Commercial actors, however, will view these figures with a bittersweet taste, realizing that this year's six-month spot-pact strike will drastically slash those income figures for next year's annual income report.

The television contract, which represents 36.1% of '99 earnings, didn't fair as well as the spot pact in '99, decreasing 0.8% with $599.5 million. TV brought in $604.5 million in '98.

Member income from theatrical motion pictures grew 1.2% from $418.5 million in '98 to $423.5 million in '99. That increased figure made up 25.5% of last year's overall earnings.

For SAG's background actors, it was bad news-good news, depending on where the artist performs. Total background income for '99 fell 4.2% from '98's $71 million to '99's $68.1 million.

Things looked up a lot, however, if the backgrounder worked in commercials. Appearing in spots brought extras a 19.1% increase, growing from $16.6 million in '98 to $19.8 million last year.

Theatrical background actors saw the greatest income drop (19.2%) as '98 paychecks of $26.1 million shrank to $21.1 million in '99.

Television-program income also tripped down 4.8% for backgrounders, from $28.1 million to $26.8 million.

SAG's smallest contract, the industrial and interactive pact, jumped 5.3% in '99, bringing in $12.2 million compared to '98's $11.6 million.

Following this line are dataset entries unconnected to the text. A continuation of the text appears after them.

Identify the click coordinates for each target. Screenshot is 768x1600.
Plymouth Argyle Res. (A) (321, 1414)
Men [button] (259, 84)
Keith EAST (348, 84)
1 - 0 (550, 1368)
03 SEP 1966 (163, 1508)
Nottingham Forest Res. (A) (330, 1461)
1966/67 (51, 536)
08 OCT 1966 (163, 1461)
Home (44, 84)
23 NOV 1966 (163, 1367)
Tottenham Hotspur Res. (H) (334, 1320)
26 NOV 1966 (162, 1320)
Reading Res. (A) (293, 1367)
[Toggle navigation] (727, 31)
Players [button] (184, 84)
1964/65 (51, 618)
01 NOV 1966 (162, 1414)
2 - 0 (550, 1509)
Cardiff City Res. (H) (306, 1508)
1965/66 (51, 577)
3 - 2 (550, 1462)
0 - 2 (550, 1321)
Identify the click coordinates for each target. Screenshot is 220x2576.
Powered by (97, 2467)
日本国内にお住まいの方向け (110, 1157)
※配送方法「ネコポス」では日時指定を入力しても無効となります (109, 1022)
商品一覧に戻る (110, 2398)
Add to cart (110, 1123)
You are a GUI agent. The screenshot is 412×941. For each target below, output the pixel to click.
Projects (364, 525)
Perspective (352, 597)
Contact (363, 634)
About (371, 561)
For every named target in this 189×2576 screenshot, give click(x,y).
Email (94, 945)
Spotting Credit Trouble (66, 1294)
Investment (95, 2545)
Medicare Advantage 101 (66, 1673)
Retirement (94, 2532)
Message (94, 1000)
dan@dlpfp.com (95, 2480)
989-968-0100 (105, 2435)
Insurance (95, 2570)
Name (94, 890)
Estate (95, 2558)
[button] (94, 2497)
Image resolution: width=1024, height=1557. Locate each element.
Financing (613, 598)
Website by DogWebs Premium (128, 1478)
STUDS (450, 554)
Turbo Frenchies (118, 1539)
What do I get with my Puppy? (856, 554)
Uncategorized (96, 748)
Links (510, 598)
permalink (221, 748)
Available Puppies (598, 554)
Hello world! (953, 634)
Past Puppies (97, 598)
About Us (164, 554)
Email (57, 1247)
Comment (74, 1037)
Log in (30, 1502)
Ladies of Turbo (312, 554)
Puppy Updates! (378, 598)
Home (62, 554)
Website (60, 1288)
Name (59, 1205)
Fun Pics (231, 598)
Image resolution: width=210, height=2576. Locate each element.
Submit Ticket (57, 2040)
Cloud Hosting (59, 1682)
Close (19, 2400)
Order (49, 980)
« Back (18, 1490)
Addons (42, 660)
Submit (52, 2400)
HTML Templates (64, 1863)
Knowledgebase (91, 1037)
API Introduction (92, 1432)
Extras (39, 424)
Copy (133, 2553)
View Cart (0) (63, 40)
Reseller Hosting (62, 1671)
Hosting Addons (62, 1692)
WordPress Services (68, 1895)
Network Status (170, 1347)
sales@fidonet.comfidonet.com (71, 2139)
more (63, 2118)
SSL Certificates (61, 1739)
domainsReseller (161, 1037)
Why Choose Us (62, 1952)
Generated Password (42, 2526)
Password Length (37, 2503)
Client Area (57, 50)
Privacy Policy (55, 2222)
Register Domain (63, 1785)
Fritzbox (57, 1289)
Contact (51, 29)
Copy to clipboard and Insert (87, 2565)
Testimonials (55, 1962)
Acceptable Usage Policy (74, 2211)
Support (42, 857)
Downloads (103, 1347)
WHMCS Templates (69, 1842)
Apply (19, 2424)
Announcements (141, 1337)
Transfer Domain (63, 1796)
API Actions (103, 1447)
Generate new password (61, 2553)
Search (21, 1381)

SAG member earnings have shown continued growth since 1992. Following a 3% total income decline in '91, the members have experienced annual increases of 2%, 8%, 5%, then highs of 9% ($1.36 billion) in 1995 and 12% ($1.53 billion) in '96. In 1997, members welcomed a 5% growth rate, and a drop to 2% growth in '98, although the overall income rose from $1.60 billion in '97 to $1.64 in '98.

"We're pleased that total earnings by members increased by 1.3% in 1999," William Daniels, SAG's national president, said. "However, we're concerned that television income actually decreased by nearly 1% and theatrical motion picture income increased by just a little over 1%. In addition, income earned by background actors (extras) decreased by 4.2%. I'm sure our wages and working conditions committees will be looking at this information very carefully during their meetings to develop proposals for next year's TV/Theatrical contract negotiations."